■ Exercise set:
1. In the forum thread about the aluminum case build, what size end mill was used in the first video to get the sharpest edges?
2. Carry on the forum thread about the aluminum case build, starting after its last line.

■ Page text:
---+---

Time for another update,

The lid painted





Need to practice on taking photos, they all are the same color but look different in every photo 










Quick assembly to see what it looks like





From the oven straight back to the mill





First youtube video! Milling with a 1mm end mill to get as sharp edges as possible. The sound might be a bit loud so be prepared
Diy cnc milling aluminum - YouTube

All done, Decided that the old intel logo would fit the build better than the new one. The first plan was just to do a slight pocket and paint it. After finishing the pocket i realized that it would not look like i wanted it to. 
	

	
	
		
		

		
		
	


	




So i came up with this, took a 2mm aluminum sheet, milled 1mm, chamfered all the edges and milled through the rest. As the pocket is 1mm deep and logo is 2mm thick it will be about 1mm above the lid. Also makes painting it a lot easier





Some of the edges needs a clean up but it will fit after some convincing.





Some paint after sanding and cleaning up the edges





Gave the on/off button some paint at the same time





Screws for the case





Just had to try it, still needs a bit of fiddling but very happy i went down this road





More updates coming soon!


----------



## Random Murderer (Sep 24, 2013)

/subbed
this is incredible DIY work.
Love the DIP chip theme. Reminds me of my first PC... had an intel 8088 in it


----------



## Ace_finland (Sep 25, 2013)

Random Murderer said:


> /subbed
> this is incredible DIY work.
> Love the DIP chip theme. Reminds me of my first PC... had an intel 8088 in it



Thx for the kind comment! Cool computer! A nice touch with 2 drives


----------



## micropage7 (Sep 25, 2013)

---+---

■ Data:
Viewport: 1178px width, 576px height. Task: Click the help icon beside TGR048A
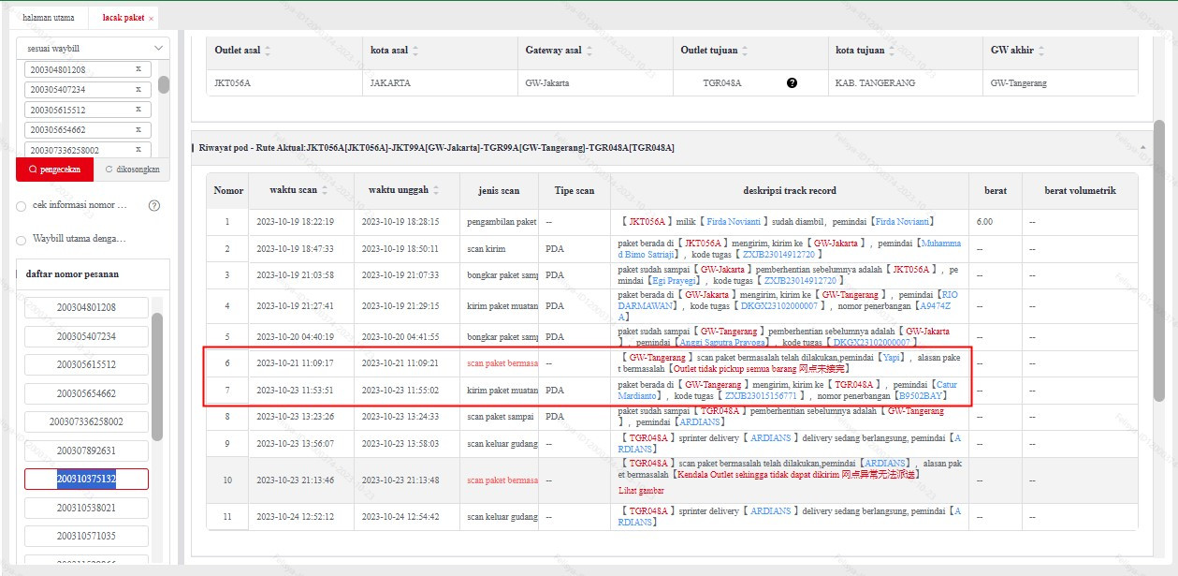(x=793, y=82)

---+---

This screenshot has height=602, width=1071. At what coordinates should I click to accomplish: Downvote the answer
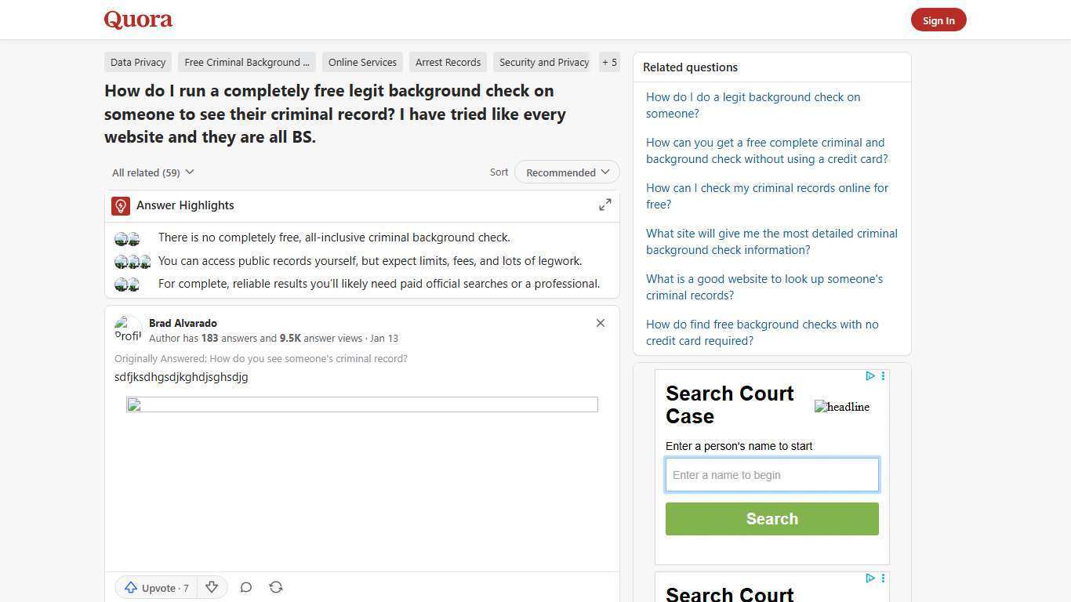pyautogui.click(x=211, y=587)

---+---

■ Per-task answers:
1. A 1mm end mill.

2.
Ace_finland said:


> Thx!
> 
> 
> 
> ...



woow nice nice nice, i love the letters


----------



## AsRock (Sep 25, 2013)

Subbed,  Nice setup


----------



## Ace_finland (Sep 28, 2013)

micropage7 said:


> woow nice nice nice, i love the letters


Thx!


AsRock said:


> Subbed,  Nice setup


Thx!

Back with another update.  

Was thinking for a while on how to power the leds for the case. From experience in the last mod i did i saw better light spread with more leds and less intensity so i've decided to put quite a few leds in it and using a fan controller to adjust the intensity/brightness of them. I've seen others using the internal USB header but they won't supply enough power and the last thing i want to do is fry something.  After doing some measurements i found out that the internal and external power supply is linked together, meaning as soon as i plug in the external power supply there's a constant 19V dc. From here i will use an 7812 voltage regulator to get the voltage down to 12V which i will feed into the fan controller to be adjustable all the way down to 0V.

The 7812 Voltage controller. Now i realize this photo wasn't the best for scale 





Was so into the electronics i forgot to take more photos. But here its all done, tried to do some sleeving on it but was quite tricky when everything is soldered together.  And the legs are painted  had to leave the last bit of the led connection un-sleeved so it would flex enough
The metal plate which has a bit of copper on it is the wireless antennas i took from the original nuc case, did not want to ruin them before i have tested that everything works





The nuc installed





On the left side you can see the 7812 Voltage regulator and kinda get a size on it, its tiny!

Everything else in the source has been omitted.